(Items from a collection)
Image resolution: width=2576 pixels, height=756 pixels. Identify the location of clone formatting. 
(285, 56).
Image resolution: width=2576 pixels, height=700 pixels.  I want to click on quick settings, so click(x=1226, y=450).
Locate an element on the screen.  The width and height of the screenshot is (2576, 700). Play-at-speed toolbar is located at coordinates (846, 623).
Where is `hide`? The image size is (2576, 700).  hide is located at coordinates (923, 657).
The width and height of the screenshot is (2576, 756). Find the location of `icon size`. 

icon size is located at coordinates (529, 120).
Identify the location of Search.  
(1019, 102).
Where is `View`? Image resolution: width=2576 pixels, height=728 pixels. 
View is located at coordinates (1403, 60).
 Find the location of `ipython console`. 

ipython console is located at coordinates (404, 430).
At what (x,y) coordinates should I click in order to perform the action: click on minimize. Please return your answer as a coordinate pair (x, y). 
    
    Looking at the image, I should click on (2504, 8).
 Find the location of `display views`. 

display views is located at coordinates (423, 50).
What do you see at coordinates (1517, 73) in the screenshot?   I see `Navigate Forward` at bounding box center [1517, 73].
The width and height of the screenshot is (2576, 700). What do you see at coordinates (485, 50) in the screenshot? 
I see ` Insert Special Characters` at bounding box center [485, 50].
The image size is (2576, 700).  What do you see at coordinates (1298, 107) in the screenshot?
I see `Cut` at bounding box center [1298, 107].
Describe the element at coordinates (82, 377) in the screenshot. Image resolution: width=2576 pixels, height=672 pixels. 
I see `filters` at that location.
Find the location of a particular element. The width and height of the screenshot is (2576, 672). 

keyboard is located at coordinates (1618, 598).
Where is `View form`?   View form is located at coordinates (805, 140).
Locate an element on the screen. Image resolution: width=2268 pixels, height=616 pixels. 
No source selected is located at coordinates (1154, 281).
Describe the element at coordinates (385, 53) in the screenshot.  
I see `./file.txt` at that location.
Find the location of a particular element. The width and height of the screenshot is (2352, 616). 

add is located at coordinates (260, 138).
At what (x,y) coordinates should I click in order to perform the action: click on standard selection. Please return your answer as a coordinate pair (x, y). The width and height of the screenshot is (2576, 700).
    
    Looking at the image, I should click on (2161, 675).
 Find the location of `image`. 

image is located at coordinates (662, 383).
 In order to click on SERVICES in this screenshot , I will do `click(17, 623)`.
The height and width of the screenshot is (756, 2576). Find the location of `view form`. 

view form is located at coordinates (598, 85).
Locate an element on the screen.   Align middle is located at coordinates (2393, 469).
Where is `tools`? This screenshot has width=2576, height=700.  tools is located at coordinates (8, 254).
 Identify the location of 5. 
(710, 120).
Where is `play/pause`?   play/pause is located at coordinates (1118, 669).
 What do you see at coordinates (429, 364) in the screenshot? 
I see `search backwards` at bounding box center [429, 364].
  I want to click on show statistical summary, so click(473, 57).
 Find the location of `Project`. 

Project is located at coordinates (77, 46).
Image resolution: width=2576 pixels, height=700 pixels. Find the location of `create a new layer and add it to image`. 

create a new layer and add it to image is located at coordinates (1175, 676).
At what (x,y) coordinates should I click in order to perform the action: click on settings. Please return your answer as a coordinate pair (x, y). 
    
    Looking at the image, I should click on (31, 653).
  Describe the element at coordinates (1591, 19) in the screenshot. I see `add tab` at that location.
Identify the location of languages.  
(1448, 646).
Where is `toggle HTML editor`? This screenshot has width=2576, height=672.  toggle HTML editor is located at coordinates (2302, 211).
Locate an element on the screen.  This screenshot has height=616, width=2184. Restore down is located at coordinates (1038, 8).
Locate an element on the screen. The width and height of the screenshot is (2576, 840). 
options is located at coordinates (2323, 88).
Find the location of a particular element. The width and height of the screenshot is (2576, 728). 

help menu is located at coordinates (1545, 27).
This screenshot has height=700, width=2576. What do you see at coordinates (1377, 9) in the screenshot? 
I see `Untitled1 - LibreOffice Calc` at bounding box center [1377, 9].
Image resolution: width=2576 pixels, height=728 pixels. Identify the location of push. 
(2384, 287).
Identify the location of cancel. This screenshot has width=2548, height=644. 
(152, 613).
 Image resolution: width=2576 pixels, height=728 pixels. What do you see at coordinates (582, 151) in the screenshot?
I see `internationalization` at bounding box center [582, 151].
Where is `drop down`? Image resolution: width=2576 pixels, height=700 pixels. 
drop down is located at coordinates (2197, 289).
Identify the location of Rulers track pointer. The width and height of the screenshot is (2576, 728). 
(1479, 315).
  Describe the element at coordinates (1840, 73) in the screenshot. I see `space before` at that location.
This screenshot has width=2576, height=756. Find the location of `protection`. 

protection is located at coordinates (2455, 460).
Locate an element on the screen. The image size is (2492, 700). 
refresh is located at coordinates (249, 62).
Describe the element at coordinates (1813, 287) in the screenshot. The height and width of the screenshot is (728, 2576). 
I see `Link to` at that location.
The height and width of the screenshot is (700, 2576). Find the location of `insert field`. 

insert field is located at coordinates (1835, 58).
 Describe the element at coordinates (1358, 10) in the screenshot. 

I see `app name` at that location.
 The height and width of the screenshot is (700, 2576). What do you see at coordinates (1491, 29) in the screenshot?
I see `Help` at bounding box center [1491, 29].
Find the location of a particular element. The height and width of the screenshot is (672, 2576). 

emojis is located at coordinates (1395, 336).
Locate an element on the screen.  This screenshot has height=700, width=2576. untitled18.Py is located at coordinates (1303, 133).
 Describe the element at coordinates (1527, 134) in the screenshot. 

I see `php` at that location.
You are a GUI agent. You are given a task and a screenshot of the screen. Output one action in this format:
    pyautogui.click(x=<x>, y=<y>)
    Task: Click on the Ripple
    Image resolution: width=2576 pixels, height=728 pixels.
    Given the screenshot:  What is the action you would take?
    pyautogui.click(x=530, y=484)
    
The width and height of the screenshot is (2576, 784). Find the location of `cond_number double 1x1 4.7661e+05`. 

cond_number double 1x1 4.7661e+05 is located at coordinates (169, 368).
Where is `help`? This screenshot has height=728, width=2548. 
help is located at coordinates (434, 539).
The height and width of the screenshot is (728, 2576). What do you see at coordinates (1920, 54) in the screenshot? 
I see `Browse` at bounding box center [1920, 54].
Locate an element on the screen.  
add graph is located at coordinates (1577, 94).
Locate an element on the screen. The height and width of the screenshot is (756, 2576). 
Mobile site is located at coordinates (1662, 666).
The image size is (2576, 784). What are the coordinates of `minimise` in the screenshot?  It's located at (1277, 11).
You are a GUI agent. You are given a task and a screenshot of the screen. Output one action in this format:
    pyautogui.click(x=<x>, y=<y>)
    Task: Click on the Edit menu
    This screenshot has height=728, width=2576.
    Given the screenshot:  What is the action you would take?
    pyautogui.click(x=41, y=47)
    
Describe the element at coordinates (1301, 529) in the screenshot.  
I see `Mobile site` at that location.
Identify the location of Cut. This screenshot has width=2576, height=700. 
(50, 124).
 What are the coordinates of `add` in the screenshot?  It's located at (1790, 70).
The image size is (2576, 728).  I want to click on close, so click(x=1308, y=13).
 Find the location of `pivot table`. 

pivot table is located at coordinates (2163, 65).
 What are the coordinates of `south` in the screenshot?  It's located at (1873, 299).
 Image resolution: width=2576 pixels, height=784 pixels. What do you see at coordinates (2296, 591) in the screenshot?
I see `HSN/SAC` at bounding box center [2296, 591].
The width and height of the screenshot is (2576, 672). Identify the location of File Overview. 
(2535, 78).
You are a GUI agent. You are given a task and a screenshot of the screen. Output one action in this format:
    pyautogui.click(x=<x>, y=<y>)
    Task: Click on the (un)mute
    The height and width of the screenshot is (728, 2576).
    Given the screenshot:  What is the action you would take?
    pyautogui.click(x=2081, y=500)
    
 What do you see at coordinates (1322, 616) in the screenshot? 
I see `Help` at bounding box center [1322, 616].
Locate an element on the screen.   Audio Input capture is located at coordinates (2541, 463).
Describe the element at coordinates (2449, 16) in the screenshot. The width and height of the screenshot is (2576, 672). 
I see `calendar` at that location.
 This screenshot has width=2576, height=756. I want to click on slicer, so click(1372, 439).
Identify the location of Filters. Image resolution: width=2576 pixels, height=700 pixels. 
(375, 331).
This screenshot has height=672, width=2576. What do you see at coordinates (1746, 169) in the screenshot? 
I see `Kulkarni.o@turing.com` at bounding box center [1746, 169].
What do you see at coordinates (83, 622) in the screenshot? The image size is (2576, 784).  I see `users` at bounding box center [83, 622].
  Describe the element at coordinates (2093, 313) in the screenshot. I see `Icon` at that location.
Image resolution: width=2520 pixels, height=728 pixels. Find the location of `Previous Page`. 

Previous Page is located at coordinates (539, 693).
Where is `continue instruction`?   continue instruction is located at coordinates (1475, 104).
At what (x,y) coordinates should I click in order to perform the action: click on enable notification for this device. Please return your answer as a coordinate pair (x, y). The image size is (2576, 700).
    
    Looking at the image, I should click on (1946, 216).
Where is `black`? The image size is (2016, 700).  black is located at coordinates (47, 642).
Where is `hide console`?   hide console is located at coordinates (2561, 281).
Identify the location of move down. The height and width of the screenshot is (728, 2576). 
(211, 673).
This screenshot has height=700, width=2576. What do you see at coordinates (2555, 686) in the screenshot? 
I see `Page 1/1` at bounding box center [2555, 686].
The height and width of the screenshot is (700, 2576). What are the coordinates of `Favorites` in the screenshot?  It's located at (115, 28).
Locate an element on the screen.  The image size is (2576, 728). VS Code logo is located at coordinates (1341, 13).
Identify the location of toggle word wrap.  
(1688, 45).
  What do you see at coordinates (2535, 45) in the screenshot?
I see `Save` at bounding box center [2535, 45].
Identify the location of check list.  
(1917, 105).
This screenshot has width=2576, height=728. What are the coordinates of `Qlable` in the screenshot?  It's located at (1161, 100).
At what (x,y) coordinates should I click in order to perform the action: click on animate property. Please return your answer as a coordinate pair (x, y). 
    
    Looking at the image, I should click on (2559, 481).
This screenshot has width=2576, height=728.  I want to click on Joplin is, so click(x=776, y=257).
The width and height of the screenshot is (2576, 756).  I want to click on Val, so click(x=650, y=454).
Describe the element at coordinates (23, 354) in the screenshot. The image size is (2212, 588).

YOUR INSTRUCTIONS ->
Print again, with no changes, the lines of the items above from the line with "Describe the element at coordinates (1358, 10)" up to and including the line with "pyautogui.click(x=530, y=484)".

WORKED SOLUTION ->
 Describe the element at coordinates (1358, 10) in the screenshot. 

I see `app name` at that location.
 The height and width of the screenshot is (700, 2576). What do you see at coordinates (1491, 29) in the screenshot?
I see `Help` at bounding box center [1491, 29].
Find the location of a particular element. The height and width of the screenshot is (672, 2576). 

emojis is located at coordinates (1395, 336).
Locate an element on the screen.  This screenshot has height=700, width=2576. untitled18.Py is located at coordinates (1303, 133).
 Describe the element at coordinates (1527, 134) in the screenshot. 

I see `php` at that location.
You are a GUI agent. You are given a task and a screenshot of the screen. Output one action in this format:
    pyautogui.click(x=<x>, y=<y>)
    Task: Click on the Ripple
    Image resolution: width=2576 pixels, height=728 pixels.
    Given the screenshot:  What is the action you would take?
    pyautogui.click(x=530, y=484)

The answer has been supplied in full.